The attack targets a broad mix of Python projects, including Django applications, machine learning research code, Streamlit dashboards, Flask APIs, and pip-installable packages. Instead of using obvious methods such as pull requests or visible malicious commits, the attacker quietly modifies trusted files like setup.py, main.py, and app.py. As a result, any developer who installs a package directly from a compromised repository or clones and runs the affected code can unknowingly activate the malware on their own machine.

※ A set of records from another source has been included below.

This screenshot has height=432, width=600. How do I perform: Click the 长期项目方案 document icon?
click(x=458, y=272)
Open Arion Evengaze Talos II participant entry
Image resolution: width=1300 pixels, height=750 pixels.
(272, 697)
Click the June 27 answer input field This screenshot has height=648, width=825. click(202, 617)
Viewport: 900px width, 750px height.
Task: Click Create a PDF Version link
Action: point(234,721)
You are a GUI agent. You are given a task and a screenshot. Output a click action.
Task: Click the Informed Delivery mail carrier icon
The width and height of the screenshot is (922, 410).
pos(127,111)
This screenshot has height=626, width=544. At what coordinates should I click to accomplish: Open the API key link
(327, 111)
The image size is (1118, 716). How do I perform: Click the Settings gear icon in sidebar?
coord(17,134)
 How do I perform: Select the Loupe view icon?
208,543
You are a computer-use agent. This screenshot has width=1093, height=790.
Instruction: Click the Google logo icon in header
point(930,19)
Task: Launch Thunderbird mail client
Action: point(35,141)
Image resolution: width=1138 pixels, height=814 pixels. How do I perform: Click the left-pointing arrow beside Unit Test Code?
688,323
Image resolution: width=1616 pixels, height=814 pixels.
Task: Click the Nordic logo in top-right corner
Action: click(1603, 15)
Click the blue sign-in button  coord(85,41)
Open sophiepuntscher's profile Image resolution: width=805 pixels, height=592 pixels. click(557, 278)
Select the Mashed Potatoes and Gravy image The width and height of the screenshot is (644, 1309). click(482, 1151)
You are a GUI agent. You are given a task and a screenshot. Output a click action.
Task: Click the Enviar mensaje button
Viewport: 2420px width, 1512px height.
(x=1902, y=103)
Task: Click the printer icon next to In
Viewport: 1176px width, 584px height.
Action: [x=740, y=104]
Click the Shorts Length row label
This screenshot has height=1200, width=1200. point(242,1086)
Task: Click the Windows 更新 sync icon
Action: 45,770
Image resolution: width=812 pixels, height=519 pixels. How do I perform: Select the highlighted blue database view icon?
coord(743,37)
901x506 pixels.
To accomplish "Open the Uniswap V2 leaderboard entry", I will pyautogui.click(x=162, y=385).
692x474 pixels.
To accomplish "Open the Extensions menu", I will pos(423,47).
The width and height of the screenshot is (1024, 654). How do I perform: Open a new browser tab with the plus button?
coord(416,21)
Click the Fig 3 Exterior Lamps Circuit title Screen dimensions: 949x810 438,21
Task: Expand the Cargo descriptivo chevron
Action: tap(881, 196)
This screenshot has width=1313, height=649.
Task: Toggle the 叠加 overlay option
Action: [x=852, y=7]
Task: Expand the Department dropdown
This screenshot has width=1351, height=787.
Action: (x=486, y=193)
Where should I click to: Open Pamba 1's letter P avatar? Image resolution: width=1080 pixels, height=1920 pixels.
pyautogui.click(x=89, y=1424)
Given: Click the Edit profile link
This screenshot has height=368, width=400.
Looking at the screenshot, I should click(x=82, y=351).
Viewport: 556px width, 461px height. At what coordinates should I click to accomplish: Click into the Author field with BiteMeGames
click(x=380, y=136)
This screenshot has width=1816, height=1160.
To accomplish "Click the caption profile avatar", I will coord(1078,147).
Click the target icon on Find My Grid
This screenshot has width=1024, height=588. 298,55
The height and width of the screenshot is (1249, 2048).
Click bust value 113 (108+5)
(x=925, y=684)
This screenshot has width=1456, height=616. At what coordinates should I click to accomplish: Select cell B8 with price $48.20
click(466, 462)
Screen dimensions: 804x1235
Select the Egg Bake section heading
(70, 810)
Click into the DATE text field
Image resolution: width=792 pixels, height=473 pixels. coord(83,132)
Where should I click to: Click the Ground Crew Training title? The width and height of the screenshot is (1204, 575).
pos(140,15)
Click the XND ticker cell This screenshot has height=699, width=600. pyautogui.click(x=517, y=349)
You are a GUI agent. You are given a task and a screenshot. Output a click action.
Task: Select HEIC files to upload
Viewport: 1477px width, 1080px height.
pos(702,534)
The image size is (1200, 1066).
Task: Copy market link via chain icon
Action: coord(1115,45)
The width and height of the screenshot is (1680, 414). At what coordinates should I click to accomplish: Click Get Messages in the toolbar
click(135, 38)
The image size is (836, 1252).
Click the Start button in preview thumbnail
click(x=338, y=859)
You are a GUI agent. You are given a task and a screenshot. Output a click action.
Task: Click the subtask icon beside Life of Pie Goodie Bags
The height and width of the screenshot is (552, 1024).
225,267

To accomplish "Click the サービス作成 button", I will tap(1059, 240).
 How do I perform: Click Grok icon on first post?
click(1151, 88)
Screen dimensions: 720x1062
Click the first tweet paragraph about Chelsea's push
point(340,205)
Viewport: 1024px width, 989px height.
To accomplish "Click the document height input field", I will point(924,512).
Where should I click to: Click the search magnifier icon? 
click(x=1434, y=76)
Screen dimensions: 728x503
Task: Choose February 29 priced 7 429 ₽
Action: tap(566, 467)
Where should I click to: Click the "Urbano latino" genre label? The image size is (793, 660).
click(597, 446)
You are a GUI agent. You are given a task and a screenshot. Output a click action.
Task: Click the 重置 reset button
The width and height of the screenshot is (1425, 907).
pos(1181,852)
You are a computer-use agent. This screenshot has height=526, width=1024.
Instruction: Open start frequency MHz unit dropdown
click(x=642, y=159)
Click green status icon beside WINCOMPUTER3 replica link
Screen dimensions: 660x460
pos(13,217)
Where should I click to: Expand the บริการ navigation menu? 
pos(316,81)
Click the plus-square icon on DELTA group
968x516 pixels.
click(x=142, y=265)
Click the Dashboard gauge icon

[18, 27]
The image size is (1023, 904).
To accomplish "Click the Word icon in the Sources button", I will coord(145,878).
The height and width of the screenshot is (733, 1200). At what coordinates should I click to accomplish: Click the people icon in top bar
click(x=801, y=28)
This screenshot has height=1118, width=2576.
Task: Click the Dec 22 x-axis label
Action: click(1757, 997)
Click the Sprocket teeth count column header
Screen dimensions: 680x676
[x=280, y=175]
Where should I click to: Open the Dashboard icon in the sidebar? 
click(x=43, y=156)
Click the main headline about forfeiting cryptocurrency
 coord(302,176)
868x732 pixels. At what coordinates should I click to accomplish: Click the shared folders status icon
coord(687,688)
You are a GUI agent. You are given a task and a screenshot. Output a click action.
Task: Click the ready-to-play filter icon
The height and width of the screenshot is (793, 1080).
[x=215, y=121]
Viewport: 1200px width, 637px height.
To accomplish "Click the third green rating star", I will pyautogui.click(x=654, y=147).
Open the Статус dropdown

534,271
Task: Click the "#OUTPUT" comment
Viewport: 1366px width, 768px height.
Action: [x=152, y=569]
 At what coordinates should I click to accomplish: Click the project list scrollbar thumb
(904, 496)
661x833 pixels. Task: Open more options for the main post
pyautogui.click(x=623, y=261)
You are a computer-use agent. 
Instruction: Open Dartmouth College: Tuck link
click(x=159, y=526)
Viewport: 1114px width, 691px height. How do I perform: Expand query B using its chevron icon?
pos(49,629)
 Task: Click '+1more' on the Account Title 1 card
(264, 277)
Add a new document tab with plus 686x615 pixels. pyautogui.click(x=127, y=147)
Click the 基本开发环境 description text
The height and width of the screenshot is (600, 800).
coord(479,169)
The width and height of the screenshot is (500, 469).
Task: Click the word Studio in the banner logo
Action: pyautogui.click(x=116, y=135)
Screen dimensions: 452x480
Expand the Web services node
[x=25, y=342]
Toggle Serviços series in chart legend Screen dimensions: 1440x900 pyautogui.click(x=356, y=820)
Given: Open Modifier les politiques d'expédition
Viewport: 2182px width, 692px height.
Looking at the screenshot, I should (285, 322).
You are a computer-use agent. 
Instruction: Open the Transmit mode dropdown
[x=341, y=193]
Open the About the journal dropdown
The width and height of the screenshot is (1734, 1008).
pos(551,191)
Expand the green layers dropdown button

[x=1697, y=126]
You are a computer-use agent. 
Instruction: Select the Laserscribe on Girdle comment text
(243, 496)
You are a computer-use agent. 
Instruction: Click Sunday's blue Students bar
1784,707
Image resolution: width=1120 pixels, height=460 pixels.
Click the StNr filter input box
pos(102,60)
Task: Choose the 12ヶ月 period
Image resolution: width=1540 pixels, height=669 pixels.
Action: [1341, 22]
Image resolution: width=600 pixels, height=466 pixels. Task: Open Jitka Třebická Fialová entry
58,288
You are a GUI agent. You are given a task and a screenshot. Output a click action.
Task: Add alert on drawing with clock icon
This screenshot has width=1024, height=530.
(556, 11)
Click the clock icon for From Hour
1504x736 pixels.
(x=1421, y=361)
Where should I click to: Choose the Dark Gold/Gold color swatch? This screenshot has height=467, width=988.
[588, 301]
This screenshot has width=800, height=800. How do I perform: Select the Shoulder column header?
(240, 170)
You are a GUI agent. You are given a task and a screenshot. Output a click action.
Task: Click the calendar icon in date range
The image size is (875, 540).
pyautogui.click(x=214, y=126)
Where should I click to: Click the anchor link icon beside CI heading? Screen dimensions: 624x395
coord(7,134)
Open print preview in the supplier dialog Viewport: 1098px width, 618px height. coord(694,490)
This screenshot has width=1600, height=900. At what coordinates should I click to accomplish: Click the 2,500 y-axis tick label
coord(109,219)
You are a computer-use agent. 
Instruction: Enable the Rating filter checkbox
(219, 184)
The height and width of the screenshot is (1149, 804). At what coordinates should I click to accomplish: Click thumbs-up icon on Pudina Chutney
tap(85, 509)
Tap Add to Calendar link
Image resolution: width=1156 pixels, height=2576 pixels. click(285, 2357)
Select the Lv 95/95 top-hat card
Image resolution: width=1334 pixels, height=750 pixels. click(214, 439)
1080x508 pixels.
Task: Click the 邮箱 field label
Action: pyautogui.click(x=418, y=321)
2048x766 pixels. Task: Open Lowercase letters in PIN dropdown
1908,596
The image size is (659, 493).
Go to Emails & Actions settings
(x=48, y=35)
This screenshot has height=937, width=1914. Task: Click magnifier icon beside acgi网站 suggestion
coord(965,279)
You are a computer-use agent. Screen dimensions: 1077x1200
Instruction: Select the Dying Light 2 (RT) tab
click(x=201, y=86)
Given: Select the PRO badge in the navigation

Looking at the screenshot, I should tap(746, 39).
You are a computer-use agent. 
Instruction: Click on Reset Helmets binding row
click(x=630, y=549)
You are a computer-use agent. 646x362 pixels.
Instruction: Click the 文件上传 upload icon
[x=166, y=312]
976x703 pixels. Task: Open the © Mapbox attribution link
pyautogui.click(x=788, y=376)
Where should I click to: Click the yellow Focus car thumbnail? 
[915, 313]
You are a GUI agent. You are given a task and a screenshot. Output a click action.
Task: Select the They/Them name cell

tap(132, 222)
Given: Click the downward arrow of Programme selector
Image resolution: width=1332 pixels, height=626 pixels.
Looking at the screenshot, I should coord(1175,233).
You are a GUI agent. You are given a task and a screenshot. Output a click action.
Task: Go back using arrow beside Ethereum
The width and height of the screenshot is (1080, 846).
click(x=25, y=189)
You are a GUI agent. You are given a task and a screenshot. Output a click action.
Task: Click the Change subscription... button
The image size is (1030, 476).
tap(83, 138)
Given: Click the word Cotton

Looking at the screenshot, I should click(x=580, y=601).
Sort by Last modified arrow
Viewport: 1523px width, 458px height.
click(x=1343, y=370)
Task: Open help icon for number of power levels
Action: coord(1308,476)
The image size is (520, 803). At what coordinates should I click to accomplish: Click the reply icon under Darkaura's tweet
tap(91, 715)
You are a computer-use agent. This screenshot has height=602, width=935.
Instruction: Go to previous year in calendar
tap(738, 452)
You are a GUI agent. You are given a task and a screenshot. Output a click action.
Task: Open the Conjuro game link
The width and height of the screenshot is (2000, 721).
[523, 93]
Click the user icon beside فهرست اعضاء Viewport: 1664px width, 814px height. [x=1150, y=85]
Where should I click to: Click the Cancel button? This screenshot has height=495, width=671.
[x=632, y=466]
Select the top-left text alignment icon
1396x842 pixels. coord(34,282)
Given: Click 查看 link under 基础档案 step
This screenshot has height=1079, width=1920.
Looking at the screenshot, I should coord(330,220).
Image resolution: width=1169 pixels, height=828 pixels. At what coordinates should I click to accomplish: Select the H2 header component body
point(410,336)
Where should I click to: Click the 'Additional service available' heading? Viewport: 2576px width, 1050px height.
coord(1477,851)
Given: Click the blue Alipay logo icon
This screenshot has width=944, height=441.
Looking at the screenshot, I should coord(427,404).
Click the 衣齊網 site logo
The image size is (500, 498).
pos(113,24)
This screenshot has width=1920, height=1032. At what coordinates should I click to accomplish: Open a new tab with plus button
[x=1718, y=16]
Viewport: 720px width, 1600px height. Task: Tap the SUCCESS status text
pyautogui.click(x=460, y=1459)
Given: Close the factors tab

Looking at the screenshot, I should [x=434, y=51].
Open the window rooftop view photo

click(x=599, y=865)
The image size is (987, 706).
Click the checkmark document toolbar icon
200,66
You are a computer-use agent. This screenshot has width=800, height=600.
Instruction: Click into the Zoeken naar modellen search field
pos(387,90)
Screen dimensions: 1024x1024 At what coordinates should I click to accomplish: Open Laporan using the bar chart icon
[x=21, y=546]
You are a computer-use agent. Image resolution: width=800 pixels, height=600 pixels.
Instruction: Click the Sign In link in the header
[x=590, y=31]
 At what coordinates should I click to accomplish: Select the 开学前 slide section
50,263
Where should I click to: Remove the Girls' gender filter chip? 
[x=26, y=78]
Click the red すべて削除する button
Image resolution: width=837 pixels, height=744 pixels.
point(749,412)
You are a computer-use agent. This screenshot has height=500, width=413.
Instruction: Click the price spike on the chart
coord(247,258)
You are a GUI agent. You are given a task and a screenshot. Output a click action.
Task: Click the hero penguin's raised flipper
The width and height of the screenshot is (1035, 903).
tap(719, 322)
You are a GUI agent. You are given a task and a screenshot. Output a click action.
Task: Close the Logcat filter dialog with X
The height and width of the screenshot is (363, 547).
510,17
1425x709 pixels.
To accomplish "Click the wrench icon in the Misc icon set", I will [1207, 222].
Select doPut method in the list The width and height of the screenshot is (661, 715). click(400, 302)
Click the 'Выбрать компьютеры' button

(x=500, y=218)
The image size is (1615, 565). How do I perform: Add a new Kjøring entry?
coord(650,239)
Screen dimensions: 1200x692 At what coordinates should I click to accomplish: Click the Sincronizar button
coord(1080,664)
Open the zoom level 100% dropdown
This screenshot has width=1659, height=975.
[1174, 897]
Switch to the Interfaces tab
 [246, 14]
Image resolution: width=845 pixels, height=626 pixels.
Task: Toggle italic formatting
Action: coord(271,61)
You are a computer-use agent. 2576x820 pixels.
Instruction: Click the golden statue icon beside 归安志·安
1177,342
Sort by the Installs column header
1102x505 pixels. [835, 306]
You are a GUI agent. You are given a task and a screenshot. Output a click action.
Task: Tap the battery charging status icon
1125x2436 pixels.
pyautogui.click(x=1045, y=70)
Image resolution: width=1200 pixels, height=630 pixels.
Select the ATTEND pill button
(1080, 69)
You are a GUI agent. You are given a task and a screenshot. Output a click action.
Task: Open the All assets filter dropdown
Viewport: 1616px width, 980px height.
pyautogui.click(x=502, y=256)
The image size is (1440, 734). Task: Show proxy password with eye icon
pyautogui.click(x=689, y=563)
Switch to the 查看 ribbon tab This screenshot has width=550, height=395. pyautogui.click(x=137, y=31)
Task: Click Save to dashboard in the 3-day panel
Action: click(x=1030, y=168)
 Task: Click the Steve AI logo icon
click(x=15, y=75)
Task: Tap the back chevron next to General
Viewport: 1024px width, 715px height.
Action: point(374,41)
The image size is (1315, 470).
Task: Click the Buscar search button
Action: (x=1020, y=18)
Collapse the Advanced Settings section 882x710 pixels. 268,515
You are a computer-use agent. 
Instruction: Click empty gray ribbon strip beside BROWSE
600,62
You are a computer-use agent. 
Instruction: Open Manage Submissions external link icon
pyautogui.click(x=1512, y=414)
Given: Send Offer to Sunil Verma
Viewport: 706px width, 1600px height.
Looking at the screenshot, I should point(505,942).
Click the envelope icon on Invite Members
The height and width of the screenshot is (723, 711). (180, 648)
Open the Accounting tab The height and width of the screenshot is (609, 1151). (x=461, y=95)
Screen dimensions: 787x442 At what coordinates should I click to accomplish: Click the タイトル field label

StepSecurity named the campaign ForceMemo because of two core tactics. First, the attacker uses Git’s force-push feature to silently overwrite repository history. Second, the malware relies on Solana blockchain transaction memos as a command-and-control channel. Together, these techniques make the campaign unusually stealthy and resilient. In fact, researchers found that the attacker rebases malicious code onto the latest legitimate commit and force-pushes it back to the default branch while preserving the original commit message, author name, and author date. Because of that, the repository can appear untouched at first glance, even though it has already been compromised.
Researchers traced the GitHub account takeovers to GlassWorm, a separate infostealer campaign that spreads through malicious VS Code and Cursor extensions. According to the findings, GlassWorm’s third-stage payload steals GitHub tokens from VS Code extension storage, git credential managers, and the GITHUB_TOKEN environment variable. Once attackers collect those credentials, they gain enough access to rewrite a victim’s repositories. That means a single stolen token can expose multiple projects tied to one developer account.
The malware itself uses several layers of obfuscation, including base64 decoding, zlib decompression, and XOR decryption. Before it runs, it checks whether the infected machine uses a Russian locale or timezone. If it detects that environment, it stops execution immediately. Otherwise, it reaches out to a Solana wallet to retrieve the next-stage payload instructions. Since blockchain data is hard to remove or censor, the attacker can keep updating payload URLs through on-chain memos, making takedown efforts much harder. Researchers also noted that the malware queries multiple Solana RPC endpoints as fallback infrastructure.
Moreover, the campaign is not standing still. Reporting published on March 16, 2026 showed related malicious activity affecting React Native npm packages, and a later update said the attacker continued publishing new compromised versions on March 17–18, 2026. That pattern suggests the broader GlassWorm ecosystem is evolving quickly and expanding beyond GitHub Python repositories into additional software supply chain channels.
For developers and repository maintainers, the warning signs are subtle but important. Researchers advised checking cloned Python files for the marker variable lzcdrtfxyqiplpd, looking for ~/init.json in the home directory, and reviewing systems for an unexpected node-v22.9.0 folder. Maintainers should also verify that the default branch still matches the last known legitimate commit and pay close attention to mismatches between the author date and the actual committer date in recent git logs. Overall, ForceMemo highlights how attackers are now blending credential theft, stealthy Git operations, and blockchain-based infrastructure to compromise software supply chains in ways that are both quiet and difficult to disrupt.